Dora Maar, another resale company built on the wardrobes of noteworthy sellers, calls its 90 hand-selected sellers “muses.” Each muse has a separate storefront on the site. Among them are stylist Krystle Kastlez, who has styled Kim Kardashian, and Masha Ossovskaya, who has styled Bella Hadid and worked with brands like Miu Miu and Burberry.
But notably, Dora Maar doesn’t only allow the selling of pre-owned clothes. Beginning in 2021, the muses have been able to curate selections of new products from Dora Maar’s brand partners. The first curation was done by costume designer Antoinette Jones, who worked on the Matt Damon film “Air.” She selected a number of Rodarte pieces to sell new, alongside styles from her closet. Since then, Dora Maar has added 20 more brands to its new product selection, each of which is curated by sellers on the site. It has plans to roll out more in the fourth quarter of this year.
Lauren Wilson, founder of Dora Maar, said the company’s focus on stylists and celebrities plays into resale’s strong suit: It engenders respect for the clothes and reminds buyers that each piece has a pedigree and history behind it.
“Because there’s so much product out there, adding a layer of storytelling to a purchase makes you respect the item and want to take care of it,” Wilson said.
She gave an example of a Chanel jacket sold by Edward Barsamian, former Vogue.com style editor who is now head of editorial in North America for Michelin. He formerly wore it to important meetings with big clients, he told Wilson. Wilson herself bought the jacket and said she’s carried on that legacy, wearing it to meetings with investors as she seeks funding for her 3-year-old company. Wilson said a similar opportunity is possible on Dora Maar, as the muses post personal stories on their social accounts about the pieces they’ve put up for sale.
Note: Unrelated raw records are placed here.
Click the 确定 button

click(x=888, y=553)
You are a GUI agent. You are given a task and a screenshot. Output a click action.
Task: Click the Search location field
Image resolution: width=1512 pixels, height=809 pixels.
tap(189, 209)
Closet sales aren’t just restricted to the platforms that specialize in them. Goop holds an annual celebrity closet sale that has included pieces from Beyoncé and Anne Hathaway. Celebrities like Vanessa Hudgens and Doja Cat have public Poshmark accounts where they sell their clothes, and Olivia Rodrigo and Winnie Harlow are on Depop.
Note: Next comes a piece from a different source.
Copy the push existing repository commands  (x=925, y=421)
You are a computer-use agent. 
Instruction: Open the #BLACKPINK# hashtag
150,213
And all of the same challenges that face other forms of fashion resale still apply here. Wilson said processing a vast number of individual SKUs, as required in resale, will always be more challenging than retail, whether celebrities are involved or not. And Lee said that Basic Space consumers care just as much about authenticity as they would at any other reseller like GOAT or StockX.
But, Lee said, the fact that the source of the clothing is a known entity increases customer trust and transparency. Basic Space has only found one proven case of a fake product that came into its warehouse: a pair of Louis Vuitton shoes that it pulled before they made their way to any potential buyer. What’s more, it’s only had two instances of returns since its launch.
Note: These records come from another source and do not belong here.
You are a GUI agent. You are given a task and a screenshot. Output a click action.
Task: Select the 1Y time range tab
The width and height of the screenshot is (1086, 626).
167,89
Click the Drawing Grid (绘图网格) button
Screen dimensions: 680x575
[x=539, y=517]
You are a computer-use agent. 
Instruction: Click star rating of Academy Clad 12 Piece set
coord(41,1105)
“Our goal is to have a partnership with the sellers,” Lee said. A consignment platform like The RealReal may take a cut of over 50%, while a peer-to-peer site like Grailed may take only 10% but without any support to help the item actually get sold. In contrast, Basic Space offers promotion on its social accounts and sponsors IRL events for its top sellers. “For our top sellers, the ones who are hitting 80% sell-through, we work with them. We shoot the images, we co-lead the marketing, and we work together. It’s a true partnership.”